Since I was lost in this boardroom atmosphere, my mind leaped to the completely unrelated pilot training of my father-in-law, and I decided to use it. I mentally climbed above the fray. Instead of joining the conversation completely uninformed, I conserved my energy by simply listening to everyone. I must have sat there for 45 minutes without saying a word. My own assistant, who I had known for all of two hours, kept shooting me nervous glances to see how I was handling the situation and what my evasive maneuvers might be.
I was amazed at what I learned about the personalities in the room from my U2 spy plane position. I could start to see who was worth listening to and who was not, and I began to decipher the individual competing agendas. This was important so I could determine who might be an ally. To my surprise, a pattern started to develop that identified the lay of the political landscape in that company and how each player fit into it as if I was assessing the pieces on a chessboard. Then, when I chose to finally speak up and communicate my thoughts, my words seemed to carry more power than I would have imagined. The place went silent. My own previous silence gave my words gravitas. They wanted to hear from their self-prescribed savior, but unfortunately, I would disappoint them. I confessed that I didn’t begin to have all of the answers. I was the new guy. I asked that they comply with following a reasonable marketing and communications plan that we would create in the next five days, and that we all would be guided home – or at least to a successful product launch.
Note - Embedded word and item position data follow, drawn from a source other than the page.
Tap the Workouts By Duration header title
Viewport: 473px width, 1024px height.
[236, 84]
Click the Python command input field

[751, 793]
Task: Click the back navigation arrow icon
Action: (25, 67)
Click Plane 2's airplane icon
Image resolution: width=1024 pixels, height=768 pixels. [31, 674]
That was the first time in my career that I began to recognize the rhythms and patterns that are woven into layer upon layer of the rich tapestry of our lives. I also figured that I had better learn quickly how to operate this transcendental loom.
Can you see the random universality of mojosynthesis in my first day at Quorum? I was under fire. Life gave me a survival guide pulled from the most unexpected place: an unrelated WWII pilot training exercise described to me by my father-in law. My mind pulled meaning from that seemingly non-germane conversation to help guide me. I was able to use the Five C’s to navigate that stormy boardroom and ultimately guided the troops home. 1 + 1 = 3.
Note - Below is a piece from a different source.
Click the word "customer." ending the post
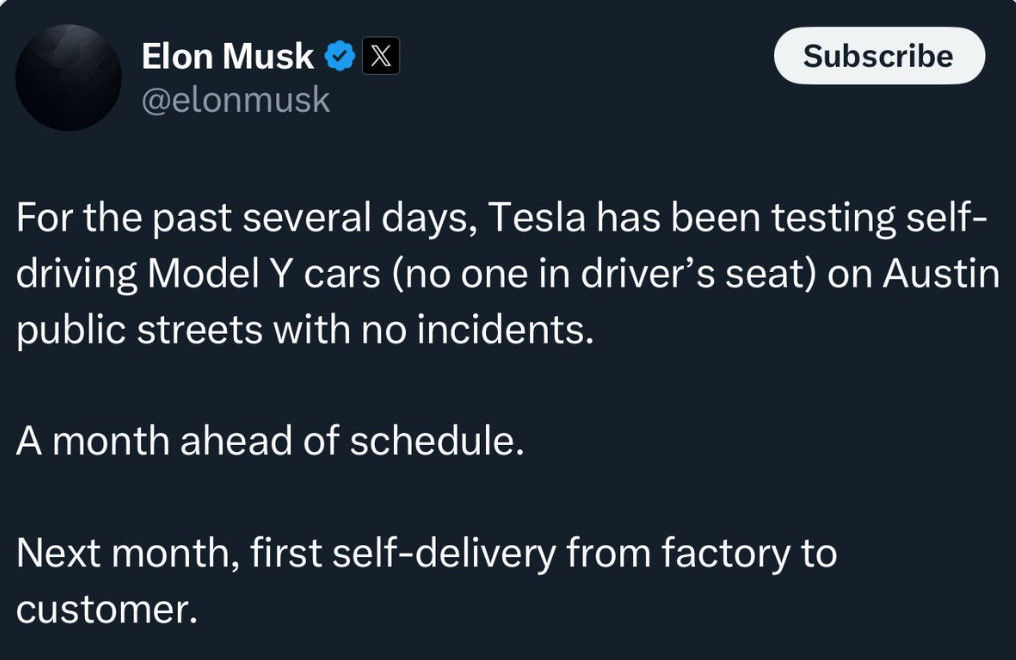 [x=107, y=610]
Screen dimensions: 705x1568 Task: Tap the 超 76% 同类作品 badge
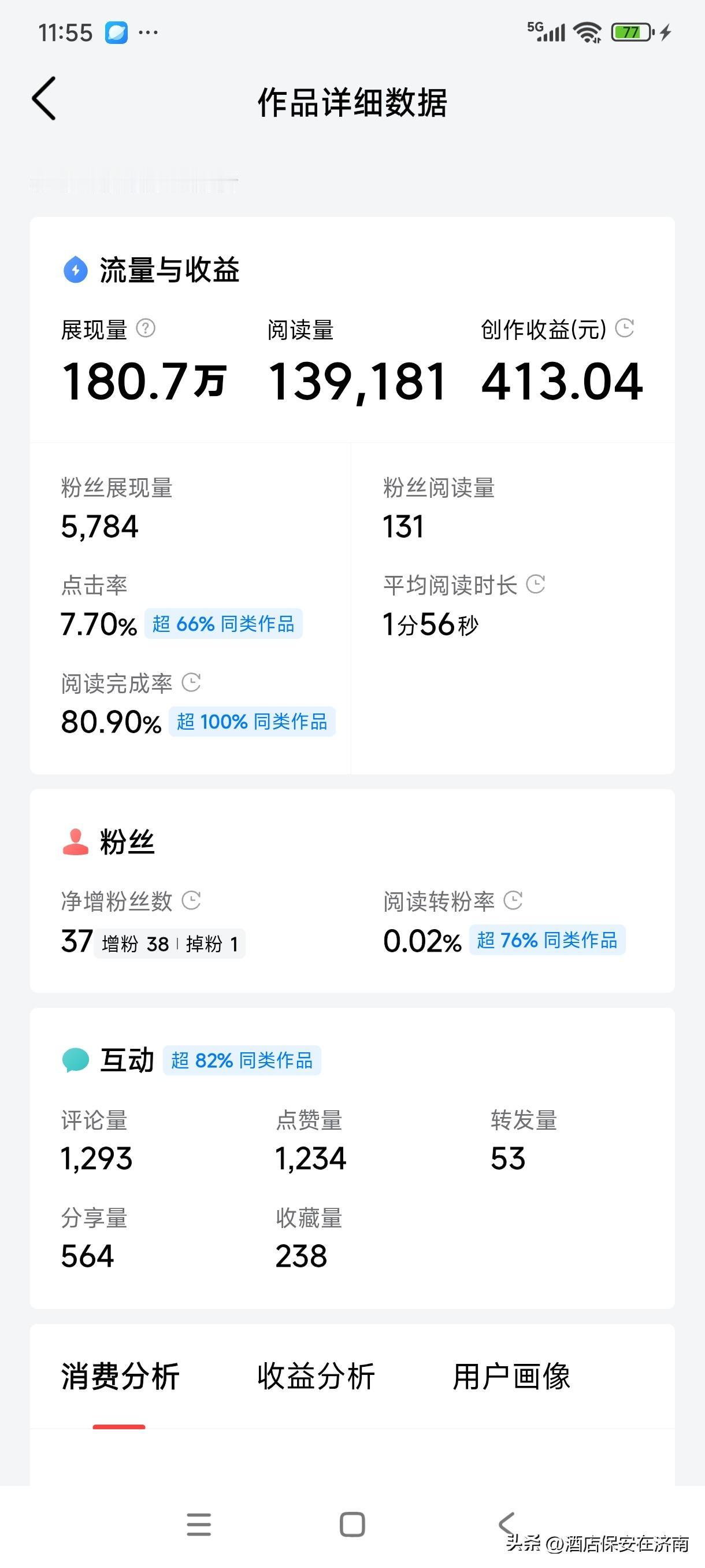pyautogui.click(x=547, y=941)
I am writing a book that will be out later this year to help you recognize and capture the opportunities for mojosynthesis in your life. The algorithm is: The mojosynthesis for the book = my creative advertising experience x insights from brilliant business minds + epic storytellers + a dash of Hollywood magic + a heaping helping of content regarding human survival instincts x curiosity squared. As my pops would say, I’mnot smart enough to write the books, produce the movies, compose the music, or illuminate the cognitive processes that I will refer to throughout these pages. But I can show you how to create a sum that is vastly greater than its parts when you weave the important concepts from all those around you to create your own tapestry. Anyone who has ever had a Farrell’s Zoo knows exactly what I’m talking about.
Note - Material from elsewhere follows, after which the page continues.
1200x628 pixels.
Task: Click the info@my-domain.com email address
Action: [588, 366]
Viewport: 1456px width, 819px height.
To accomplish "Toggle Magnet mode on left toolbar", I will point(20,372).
Mojosynthesis is in a constant state of readiness, just waiting for us to connect the dots for a greater whole. You will learn how to Mojosynthesis, along with a 10-step guide to craft and tell compelling stories that will help you effectively nudge the world in any direction you choose. After all, I believe that the purest form of alchemy – the power of transforming something common into something special – is storytelling.
at 11:04 am
[…] Originally Posted on Park Howell: The Power of Storytelling. […]
at 8:42 am
I love examples of business story writing that don’t just talk about what to do, but actually walk the talk. This could easily have been four or five posts that you rolled into one. I even recognize Campbell’s influence as you shared your transformation. Looking forward to more hero’s mojo when your book comes out.